Les racines ? Les branches ! Un jour de juin 1938 une tornade incongrue s’abat sur Paris ; elle fait deux morts : un quidam incertain, trépassé au bois de Vincennes, et devant le théâtre Marigny ; un passant assassiné par la branche maîtresse d’un arbre de belle taille. Triste concordance avec notre sujet, le passant était Odon Von Horvarth romancier et dramaturge mittleuropa réfugié en France pas encore moisie à l'abri des sinistres païens à flambeaux teutoniques ... Odon Von Horvarth qui devait quitter Paris le lendemain pour l’Amérique. Voilà qu’en sortant du Fouquet’s, une tornade, une branche et derechef un nouveau membre de la vaste communauté des trépassés. Curieux destin, moins tragique que chez Stefan Zweig ou Walter Benjamin, défunts plus sombres, car conscients de leur trépas, eux... Néanmoins circonstances curieuses et somme toute grande tristesse de l’ensemble.

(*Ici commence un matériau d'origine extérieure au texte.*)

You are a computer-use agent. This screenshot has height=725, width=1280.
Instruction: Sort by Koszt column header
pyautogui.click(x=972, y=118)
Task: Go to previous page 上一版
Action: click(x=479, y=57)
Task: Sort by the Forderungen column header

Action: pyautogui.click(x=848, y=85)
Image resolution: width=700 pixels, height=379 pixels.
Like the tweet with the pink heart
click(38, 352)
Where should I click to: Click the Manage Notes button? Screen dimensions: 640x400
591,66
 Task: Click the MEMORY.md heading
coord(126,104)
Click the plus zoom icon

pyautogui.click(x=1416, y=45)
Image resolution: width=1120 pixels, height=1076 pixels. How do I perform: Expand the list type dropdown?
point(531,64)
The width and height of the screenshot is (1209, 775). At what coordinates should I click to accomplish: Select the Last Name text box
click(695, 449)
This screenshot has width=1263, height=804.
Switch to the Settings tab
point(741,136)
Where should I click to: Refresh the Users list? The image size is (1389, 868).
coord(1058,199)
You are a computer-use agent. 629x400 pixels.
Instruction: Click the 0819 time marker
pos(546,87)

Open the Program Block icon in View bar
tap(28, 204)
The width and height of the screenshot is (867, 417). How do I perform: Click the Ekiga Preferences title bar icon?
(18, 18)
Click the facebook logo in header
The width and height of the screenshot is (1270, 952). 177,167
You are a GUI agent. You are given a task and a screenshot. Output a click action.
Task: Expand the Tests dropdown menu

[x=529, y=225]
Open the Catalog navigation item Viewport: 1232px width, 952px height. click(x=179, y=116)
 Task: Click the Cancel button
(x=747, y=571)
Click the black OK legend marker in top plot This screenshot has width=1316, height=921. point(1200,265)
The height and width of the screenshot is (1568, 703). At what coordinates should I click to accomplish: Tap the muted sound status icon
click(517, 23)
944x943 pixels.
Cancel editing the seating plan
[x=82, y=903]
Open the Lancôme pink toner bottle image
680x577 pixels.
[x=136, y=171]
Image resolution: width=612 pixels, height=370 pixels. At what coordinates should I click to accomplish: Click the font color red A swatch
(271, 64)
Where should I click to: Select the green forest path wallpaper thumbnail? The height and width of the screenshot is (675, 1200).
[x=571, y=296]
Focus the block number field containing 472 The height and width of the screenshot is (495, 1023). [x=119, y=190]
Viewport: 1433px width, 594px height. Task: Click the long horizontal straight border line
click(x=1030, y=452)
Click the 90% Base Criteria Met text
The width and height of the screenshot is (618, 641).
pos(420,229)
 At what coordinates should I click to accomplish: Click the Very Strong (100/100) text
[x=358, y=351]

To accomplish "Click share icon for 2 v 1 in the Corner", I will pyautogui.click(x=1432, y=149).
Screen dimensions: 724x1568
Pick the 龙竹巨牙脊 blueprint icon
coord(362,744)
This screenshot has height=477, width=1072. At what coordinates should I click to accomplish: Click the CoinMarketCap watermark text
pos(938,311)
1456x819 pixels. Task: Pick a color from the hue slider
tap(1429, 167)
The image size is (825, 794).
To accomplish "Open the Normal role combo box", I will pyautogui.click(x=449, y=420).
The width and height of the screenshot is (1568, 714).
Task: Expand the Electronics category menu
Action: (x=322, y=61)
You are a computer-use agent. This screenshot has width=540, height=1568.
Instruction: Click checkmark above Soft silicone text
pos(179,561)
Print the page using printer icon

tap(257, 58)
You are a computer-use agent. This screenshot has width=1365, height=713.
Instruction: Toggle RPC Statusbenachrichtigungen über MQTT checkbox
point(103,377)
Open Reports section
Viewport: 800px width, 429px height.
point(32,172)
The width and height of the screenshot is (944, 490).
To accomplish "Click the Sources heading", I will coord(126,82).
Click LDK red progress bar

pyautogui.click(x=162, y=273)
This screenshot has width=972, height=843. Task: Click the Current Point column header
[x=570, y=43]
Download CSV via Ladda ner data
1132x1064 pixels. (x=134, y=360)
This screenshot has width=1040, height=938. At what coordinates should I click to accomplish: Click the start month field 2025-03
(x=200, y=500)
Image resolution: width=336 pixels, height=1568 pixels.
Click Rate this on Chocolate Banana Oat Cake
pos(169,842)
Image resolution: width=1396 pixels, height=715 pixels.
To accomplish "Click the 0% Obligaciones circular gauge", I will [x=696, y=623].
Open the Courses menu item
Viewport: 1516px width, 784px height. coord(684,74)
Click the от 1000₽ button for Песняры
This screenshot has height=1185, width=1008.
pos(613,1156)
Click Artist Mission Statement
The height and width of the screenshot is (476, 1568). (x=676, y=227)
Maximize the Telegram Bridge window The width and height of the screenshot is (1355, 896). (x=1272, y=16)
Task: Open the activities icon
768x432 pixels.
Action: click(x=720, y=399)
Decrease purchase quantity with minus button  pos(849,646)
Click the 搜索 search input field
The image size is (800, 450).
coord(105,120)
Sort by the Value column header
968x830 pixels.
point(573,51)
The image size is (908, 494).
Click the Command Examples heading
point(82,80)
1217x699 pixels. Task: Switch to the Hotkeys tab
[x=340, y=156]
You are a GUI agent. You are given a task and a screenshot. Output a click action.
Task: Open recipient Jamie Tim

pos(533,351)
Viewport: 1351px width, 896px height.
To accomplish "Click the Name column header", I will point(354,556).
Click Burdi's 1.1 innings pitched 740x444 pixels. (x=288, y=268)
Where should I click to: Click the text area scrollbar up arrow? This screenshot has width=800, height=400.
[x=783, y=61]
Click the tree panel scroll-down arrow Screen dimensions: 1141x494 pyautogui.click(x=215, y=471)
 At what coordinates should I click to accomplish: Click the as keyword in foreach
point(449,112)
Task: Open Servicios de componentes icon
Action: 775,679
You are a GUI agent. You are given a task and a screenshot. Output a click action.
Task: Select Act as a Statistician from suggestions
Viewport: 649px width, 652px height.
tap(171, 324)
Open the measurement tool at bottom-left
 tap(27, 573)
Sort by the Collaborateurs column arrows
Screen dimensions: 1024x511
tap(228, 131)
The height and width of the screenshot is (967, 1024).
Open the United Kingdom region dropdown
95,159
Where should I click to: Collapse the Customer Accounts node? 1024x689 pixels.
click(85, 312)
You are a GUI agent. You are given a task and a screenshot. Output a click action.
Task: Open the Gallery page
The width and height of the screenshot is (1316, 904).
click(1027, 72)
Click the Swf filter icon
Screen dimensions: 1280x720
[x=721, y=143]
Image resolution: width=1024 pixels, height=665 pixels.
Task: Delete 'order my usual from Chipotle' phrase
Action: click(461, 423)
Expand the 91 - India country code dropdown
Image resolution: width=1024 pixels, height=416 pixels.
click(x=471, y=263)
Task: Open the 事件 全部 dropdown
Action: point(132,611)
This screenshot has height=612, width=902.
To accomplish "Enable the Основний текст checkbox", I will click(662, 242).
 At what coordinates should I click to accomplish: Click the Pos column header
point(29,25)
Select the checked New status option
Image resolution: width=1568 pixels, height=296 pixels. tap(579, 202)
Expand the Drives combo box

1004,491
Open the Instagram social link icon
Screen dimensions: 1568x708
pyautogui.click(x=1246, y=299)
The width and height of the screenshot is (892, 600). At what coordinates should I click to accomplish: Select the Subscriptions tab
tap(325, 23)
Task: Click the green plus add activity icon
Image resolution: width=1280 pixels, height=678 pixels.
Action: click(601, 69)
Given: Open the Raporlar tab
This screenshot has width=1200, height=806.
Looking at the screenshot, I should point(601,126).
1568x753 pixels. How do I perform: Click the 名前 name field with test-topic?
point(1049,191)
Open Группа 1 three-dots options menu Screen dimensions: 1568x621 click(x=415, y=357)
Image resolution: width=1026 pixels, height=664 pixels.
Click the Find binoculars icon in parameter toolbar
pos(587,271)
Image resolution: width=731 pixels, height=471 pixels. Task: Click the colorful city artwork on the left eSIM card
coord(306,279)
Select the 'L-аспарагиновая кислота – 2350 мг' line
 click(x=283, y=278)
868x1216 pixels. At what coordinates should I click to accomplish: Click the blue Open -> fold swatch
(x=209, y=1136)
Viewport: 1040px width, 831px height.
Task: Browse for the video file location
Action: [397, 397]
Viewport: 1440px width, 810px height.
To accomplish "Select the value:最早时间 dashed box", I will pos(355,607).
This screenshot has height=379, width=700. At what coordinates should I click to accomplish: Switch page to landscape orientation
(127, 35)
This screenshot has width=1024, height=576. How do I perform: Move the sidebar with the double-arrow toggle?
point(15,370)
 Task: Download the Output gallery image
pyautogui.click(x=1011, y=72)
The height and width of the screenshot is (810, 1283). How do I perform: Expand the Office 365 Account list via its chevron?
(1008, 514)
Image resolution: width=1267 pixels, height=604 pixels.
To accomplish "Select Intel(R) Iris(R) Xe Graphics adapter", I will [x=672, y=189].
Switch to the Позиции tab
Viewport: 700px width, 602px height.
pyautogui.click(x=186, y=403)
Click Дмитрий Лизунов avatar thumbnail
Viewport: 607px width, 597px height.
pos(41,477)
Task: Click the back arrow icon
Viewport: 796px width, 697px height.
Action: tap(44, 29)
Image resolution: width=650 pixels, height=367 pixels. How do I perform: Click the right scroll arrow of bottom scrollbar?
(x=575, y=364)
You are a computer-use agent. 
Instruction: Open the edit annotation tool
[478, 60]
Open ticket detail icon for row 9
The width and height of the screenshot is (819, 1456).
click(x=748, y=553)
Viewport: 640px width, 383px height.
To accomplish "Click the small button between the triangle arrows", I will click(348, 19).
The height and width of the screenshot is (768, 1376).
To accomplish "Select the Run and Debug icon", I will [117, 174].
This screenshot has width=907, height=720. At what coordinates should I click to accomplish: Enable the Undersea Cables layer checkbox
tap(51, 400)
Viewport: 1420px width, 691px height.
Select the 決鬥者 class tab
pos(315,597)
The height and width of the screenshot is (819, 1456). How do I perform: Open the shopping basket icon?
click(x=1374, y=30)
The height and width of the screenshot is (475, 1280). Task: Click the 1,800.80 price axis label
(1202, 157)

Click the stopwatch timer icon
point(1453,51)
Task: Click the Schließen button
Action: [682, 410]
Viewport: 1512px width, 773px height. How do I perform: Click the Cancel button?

« Je n’ai pas de pays natal et, bien entendu, je n’en souffre aucunement. Je me réjouis au contraire de ce manque d’enracinement car il me libère d’une sentimentalité inutile... » Pour paraphraser et synthétiser le bienheureux Bernard Frank : « avec un ton pareil, c’était l’Amérique, la branche d’arbre ou les camps. »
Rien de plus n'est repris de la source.